EN QUÉ CONSISTE — Reproduce el pasaje del texto sobre La Soledad que va desde "De la misma" hasta "los conocidos Gorila.", ambos incluidos, y sustituye "mantas" por "alfombras".

FRAGMENTO SELECCIONADO —
○ ○ ○ ○ ○ ○ ○

Las lacras del narcotráfico y la delincuencia han marcado a lo largo de las últimas décadas a una barriada que derrocha historia y tradición aunque se ubica en la periferia de Palma. Pese a ello, La Soledad y sus vecinos de toda la vida, los que quedan todavía ante un envejecimiento progresivo de la población, intentan resistir y mantener viva la esencia de un espacio que estos últimos días ha vuelto a estar en primera línea informativa por un tema que no es nuevo y que ha castigado su imagen.
Y que la deja lejos de aquella barriada popular, familiar y en la que florecía un destacado tejido comercial, unido al industrial que ha marcado buena parte de su historia. Los orígenes de La Soledad se remontan al siglo XVI, cuando se levantaron el convento y la primera iglesia en aquel espacio alejado por entonces de la ciudad. A mediados del siglo XIX, la llegada de una población estable a los terrenos de s'Hort des Ca -la zona sur de la barriada- marcó un punto de inflexión.
De la misma manera que los primeros atisbos de actividad industrial, con la fábrica de mantas de Can Ribas. Tras ello, la construcción de nuevas viviendas fue en aumento, paralelamente a la llegada de nuevos perfiles industriales avanzado el siglo XX, con la instalación de fábricas como Can Roca, Maquinaria Agrícola Janer o Zapatos Salom, que producía los conocidos Gorila.
A ambas orillas de la calle Manacor fue creciendo la barriada, vertebrada en la vertiente sur por la parroquia (Nuestra Señora de La Soledat) y un entramado de calles marcados por la leyenda negra del narcotráfico, y al norte por la Plaça de Sant Francesc Xavier y el colegio que lleva el nombre de la barriada y ha visto formarse y crecer a miles de sus vecinos. En esa zona se halla el único parque infantil de la zona.

○ ○ ○ ○ ○ ○ ○

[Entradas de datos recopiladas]
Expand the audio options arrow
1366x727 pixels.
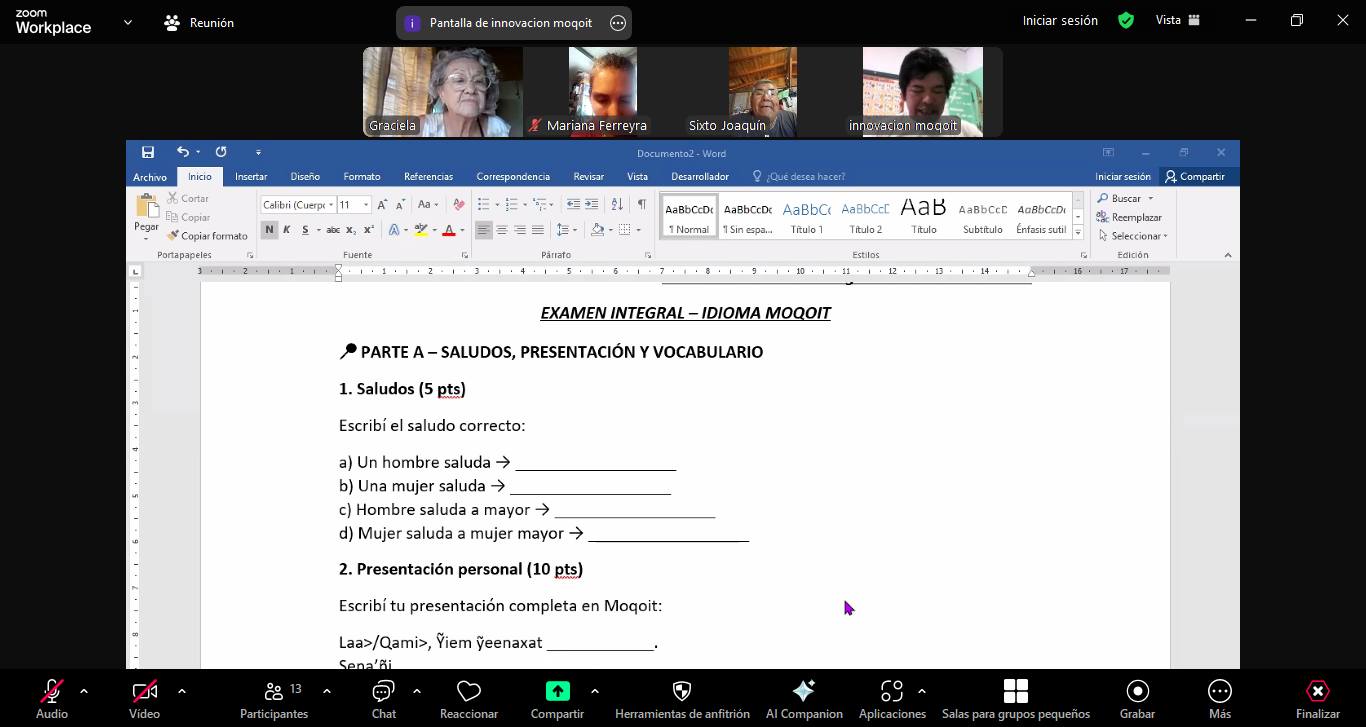(84, 691)
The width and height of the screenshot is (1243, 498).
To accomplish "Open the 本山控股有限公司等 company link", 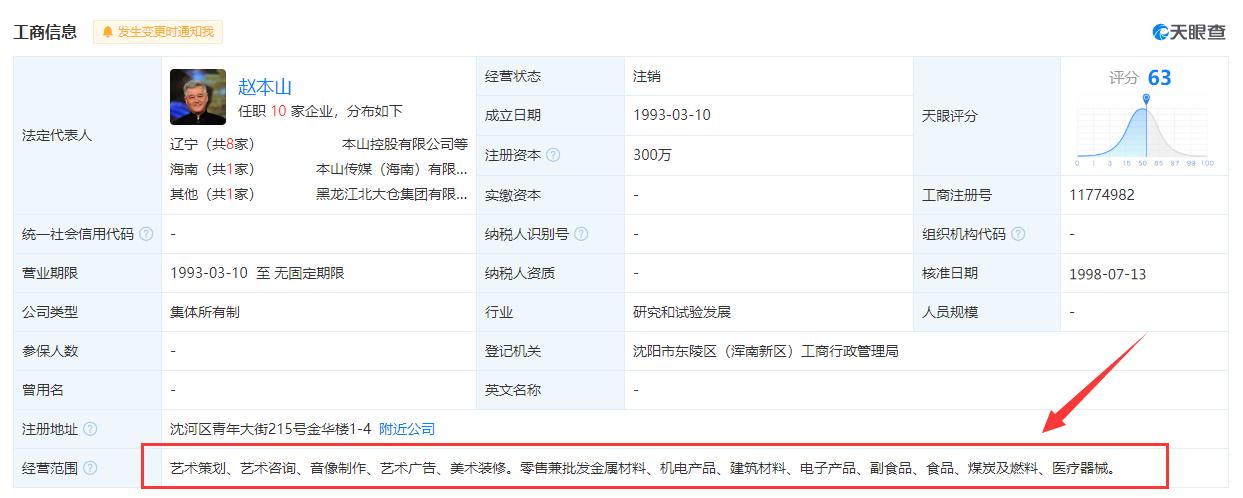I will click(404, 144).
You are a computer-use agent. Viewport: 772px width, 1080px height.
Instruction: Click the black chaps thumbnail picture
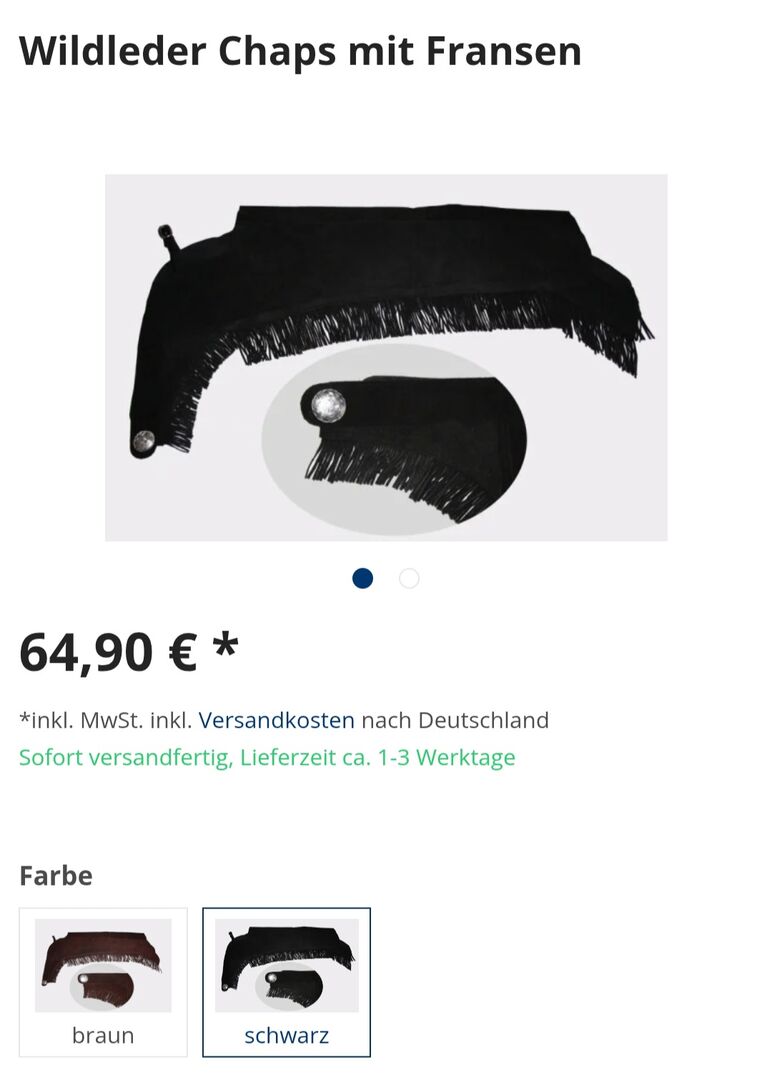(x=286, y=965)
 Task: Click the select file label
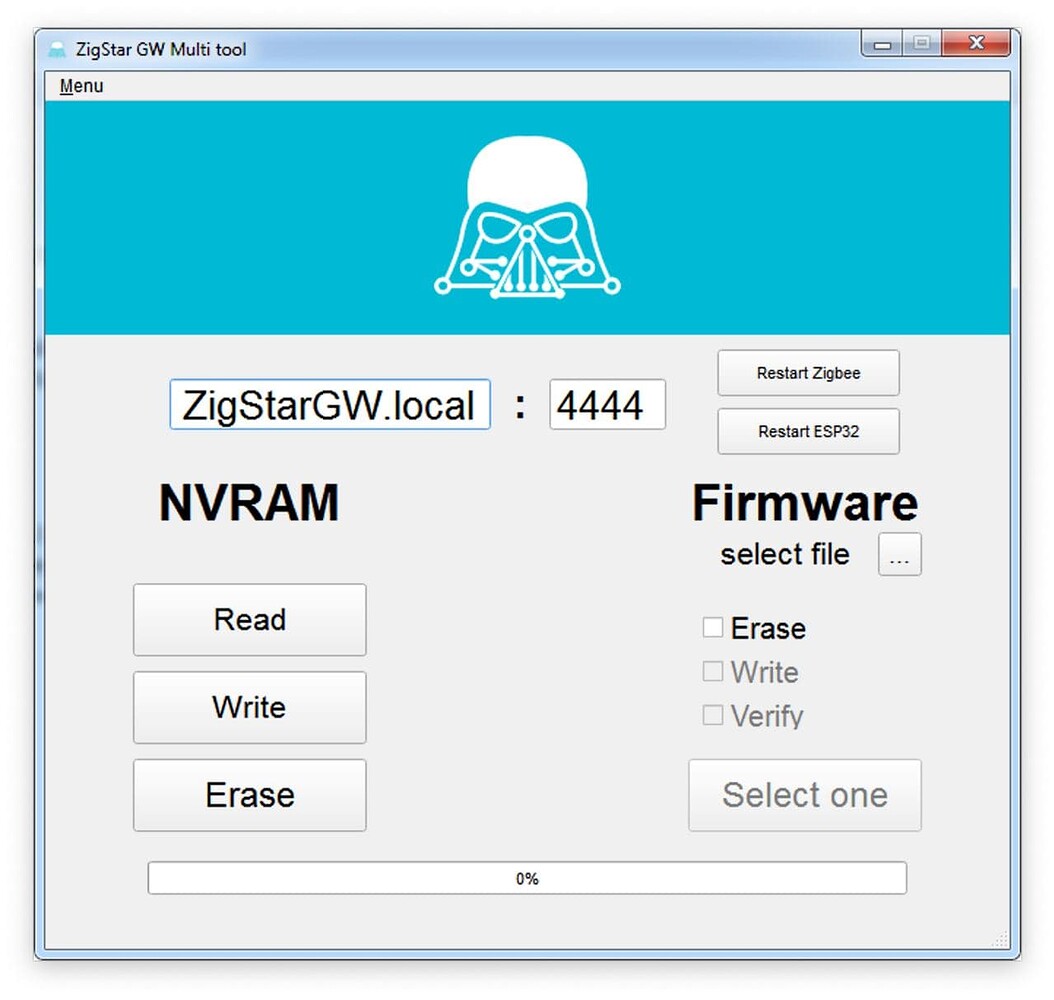coord(785,554)
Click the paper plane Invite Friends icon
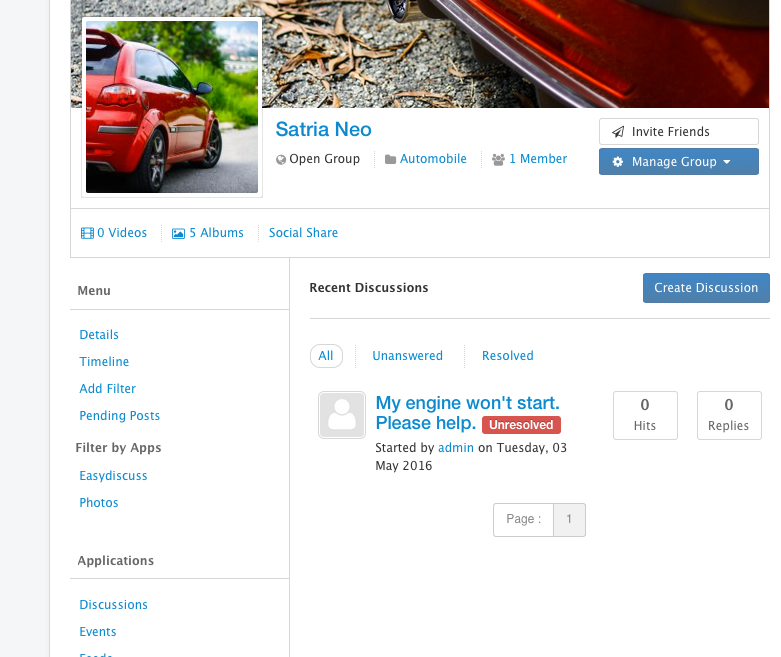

○ ○ ○ ○ ○ ○ ○

ESPACIO DE RESPUESTA —
De la misma manera que los primeros atisbos de actividad industrial, con la fábrica de alfombras de Can Ribas. Tras ello, la construcción de nuevas viviendas fue en aumento, paralelamente a la llegada de nuevos perfiles industriales avanzado el siglo XX, con la instalación de fábricas como Can Roca, Maquinaria Agrícola Janer o Zapatos Salom, que producía los conocidos Gorila.